A little later, I took Marcelle back through the Parc de St Cloud to Ville-d’Avray on the far side, where we all three (including Pilaszanovits) lived in the same boarding house. On the way I observed a bitter silence, but Marcelle rattled on about one of the waiters, from Cigogne, who had accidentally drunk some petrol instead of an aperitif, after which the poor fellow had to sound a horn if anyone crossed the road in front of him.

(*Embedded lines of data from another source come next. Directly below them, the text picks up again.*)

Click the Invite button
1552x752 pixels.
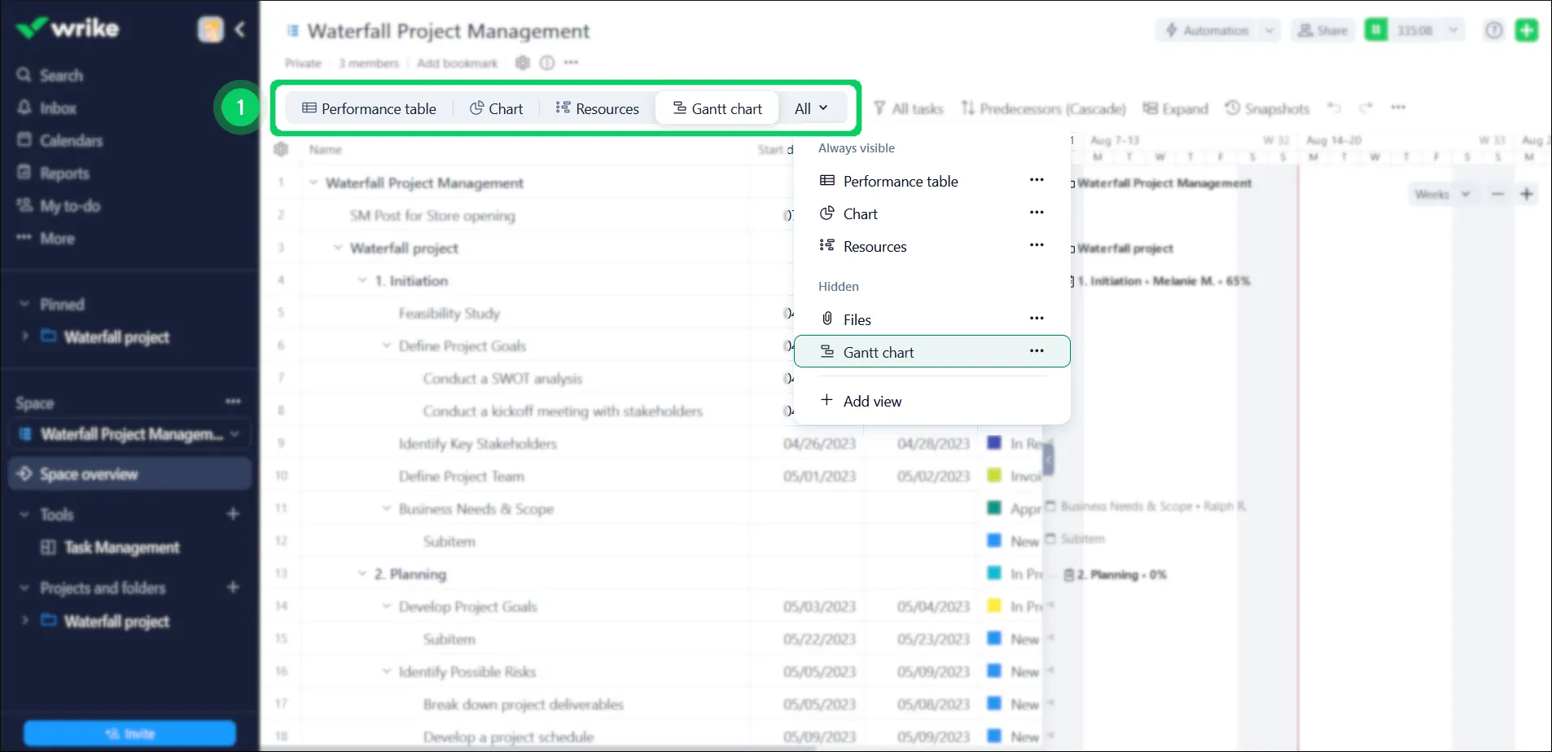[129, 733]
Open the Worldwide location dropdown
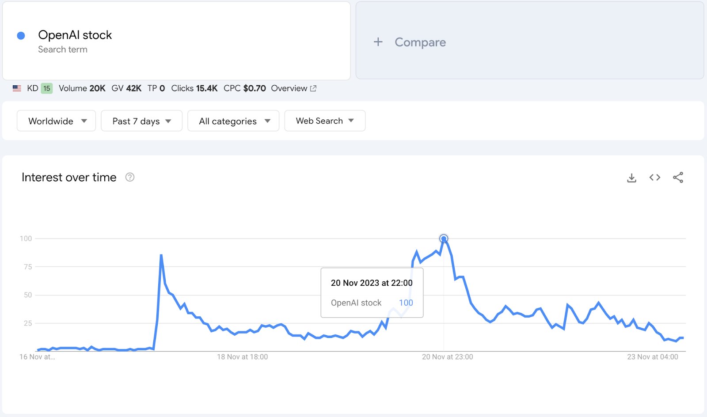The height and width of the screenshot is (417, 707). pyautogui.click(x=56, y=121)
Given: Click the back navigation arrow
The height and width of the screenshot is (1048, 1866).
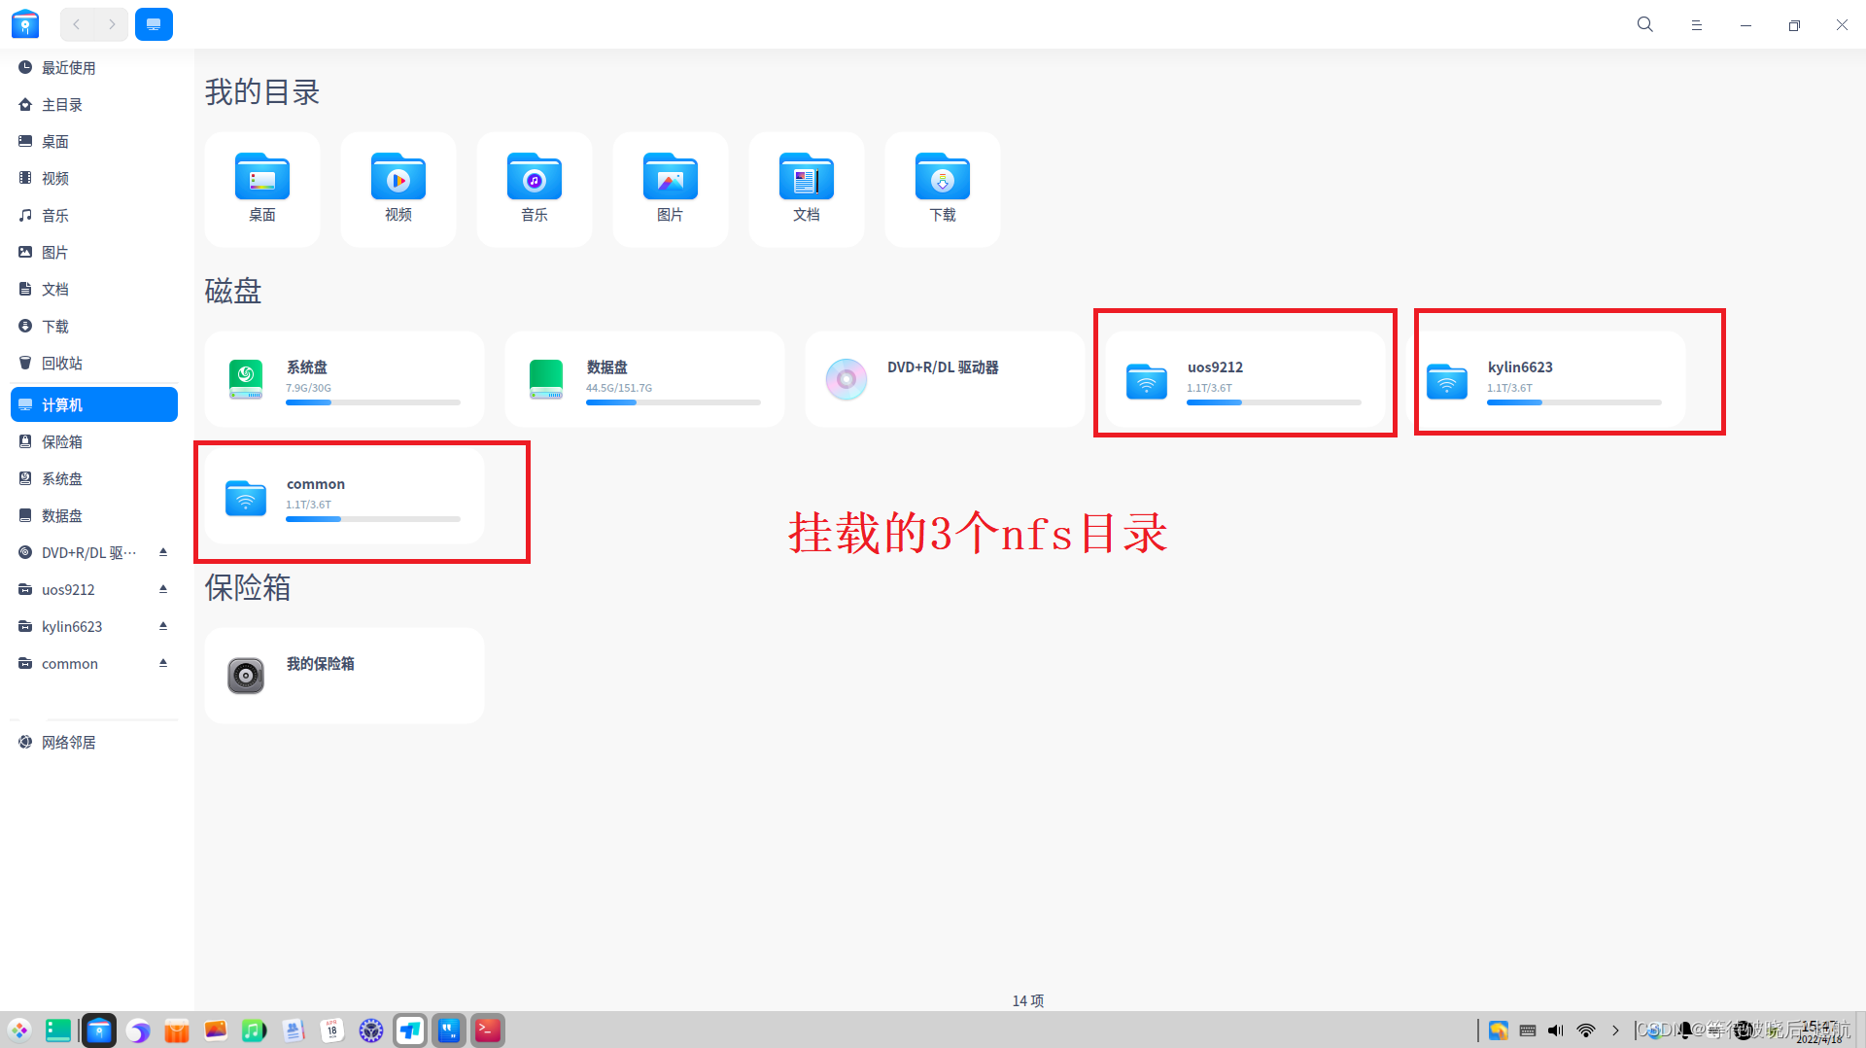Looking at the screenshot, I should (x=76, y=24).
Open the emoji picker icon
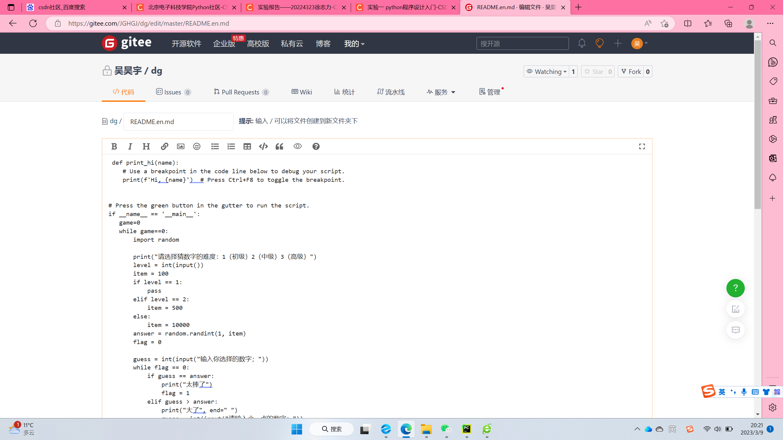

In the ancient trees of the park the birds were waking up, thousands and thousands of them, birds of every kind, whose names one never knew, suddenly calling aloud as if in response to some secret alarm signal only they could hear. Every one of them was singing. In the whole of the sky there was not an inch of empty space — every atom of the fresh morning air was filled with birdsong. But what was there for them to shout about? Were they praising God, as St Francis taught, or demanding breakfast, or greeting their spouses, these precious little birds of the sky? And then they started to take off, in all their thousands and thousands, large wings and small flitting about with a freshness for which there are no words, every one soaring on wings… and it was as if the very next moment the trees themselves would fly up after their beloved inhabitants, along with the green marble basins, the slow-footed flights of marble steps, the pale statues of gods, the embankment and the whole park swathed in mist, and a great darkness would arise in its place, and the Earth itself would be completely alone, with only me left behind, and the mutual loneliness of the two of us. The utter, utter loneliness.
At the door to their room I took my leave of Marcelle, with a formal kiss on the hand.
“Tomorrow,” she said grandly.
“Today,” I replied. “It’s been tomorrow for some time.”
I never saw her again. While she slept off her exhaustion after the party, I moved out of the house. After some searching I went to live in La Varenne, beside the Marne, at the other end of the Paris conurbation. At first I had a lot of difficulty: every change of line unnerved me. I had to cross the metro system from right to left, and Vincennes now stood for the way home — previously it had been Maillot, in the opposite direction. For an absent-minded person it was truly horrible. But after a while I got used to it.